Problem to work on: Every entry must be transcribed exactly. Pictures are not part of the copy.
··· Records for the exercise ···
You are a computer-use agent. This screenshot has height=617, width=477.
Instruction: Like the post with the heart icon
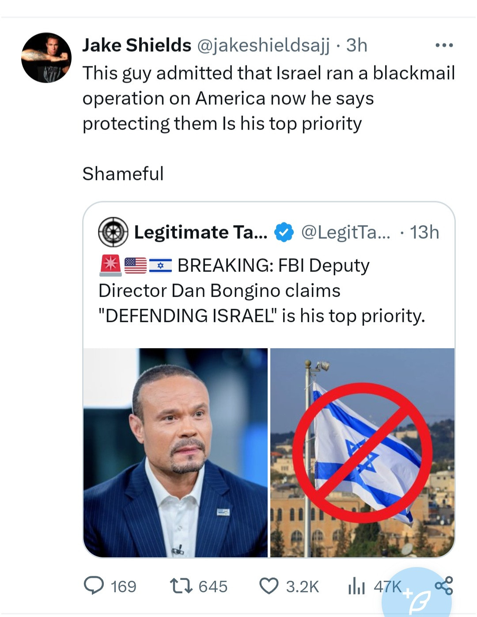pyautogui.click(x=269, y=586)
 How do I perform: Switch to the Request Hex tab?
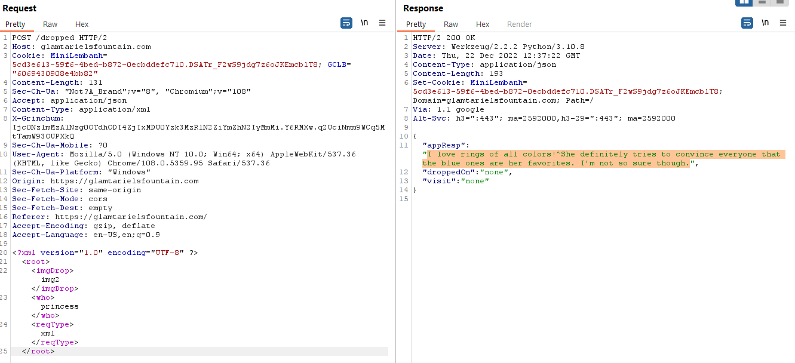(x=82, y=24)
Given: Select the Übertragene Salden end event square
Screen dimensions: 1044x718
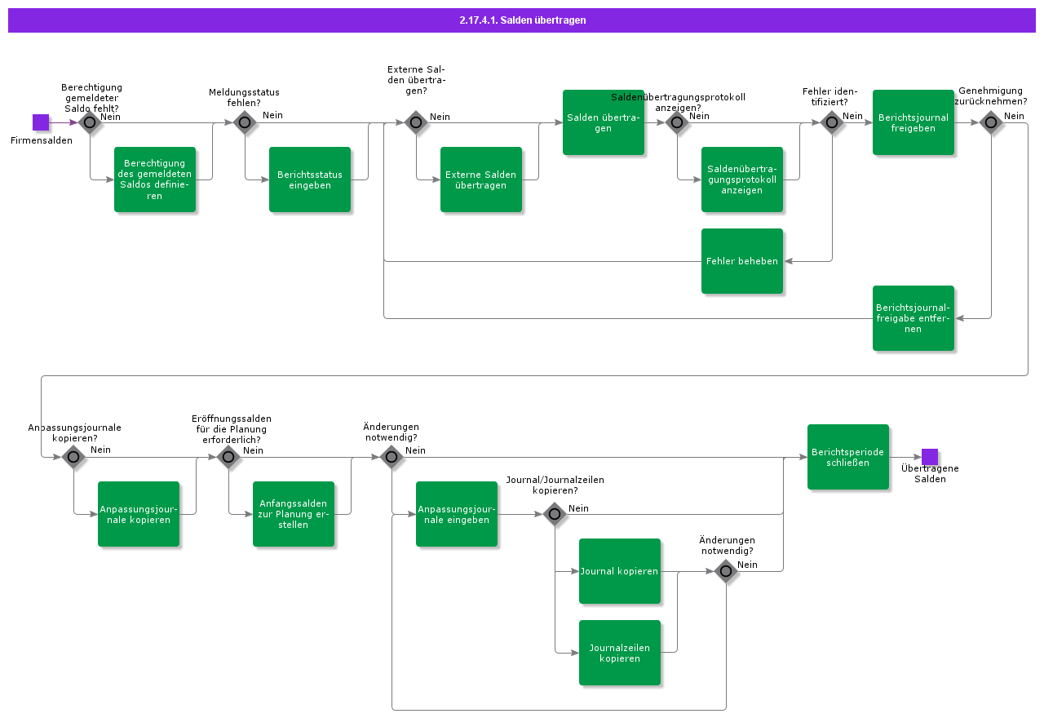Looking at the screenshot, I should 930,457.
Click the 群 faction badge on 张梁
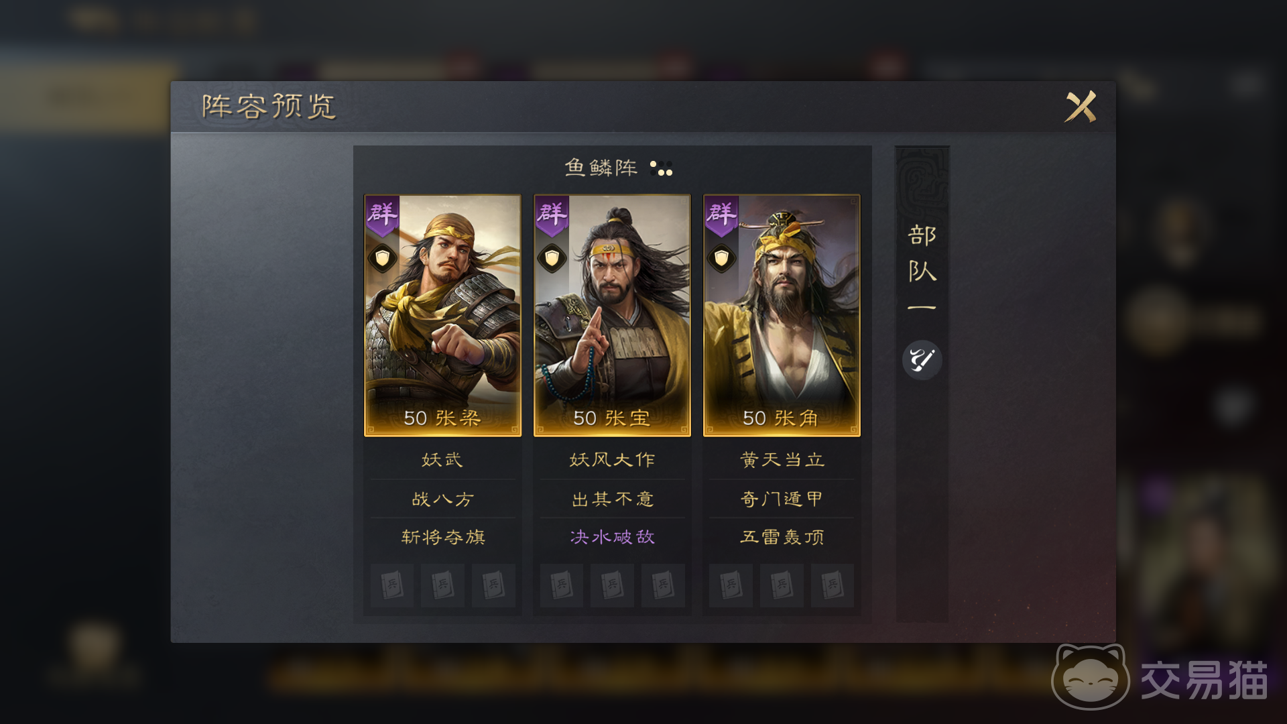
···
Your solution:
You are a computer-use agent. This screenshot has height=617, width=477.
Instruction: Like the post with the heart icon
pyautogui.click(x=269, y=586)
 How do I perform: Switch to the Request Hex tab?
(x=82, y=24)
Given: Select the Übertragene Salden end event square
Screen dimensions: 1044x718
Looking at the screenshot, I should 930,457.
Click the 群 faction badge on 张梁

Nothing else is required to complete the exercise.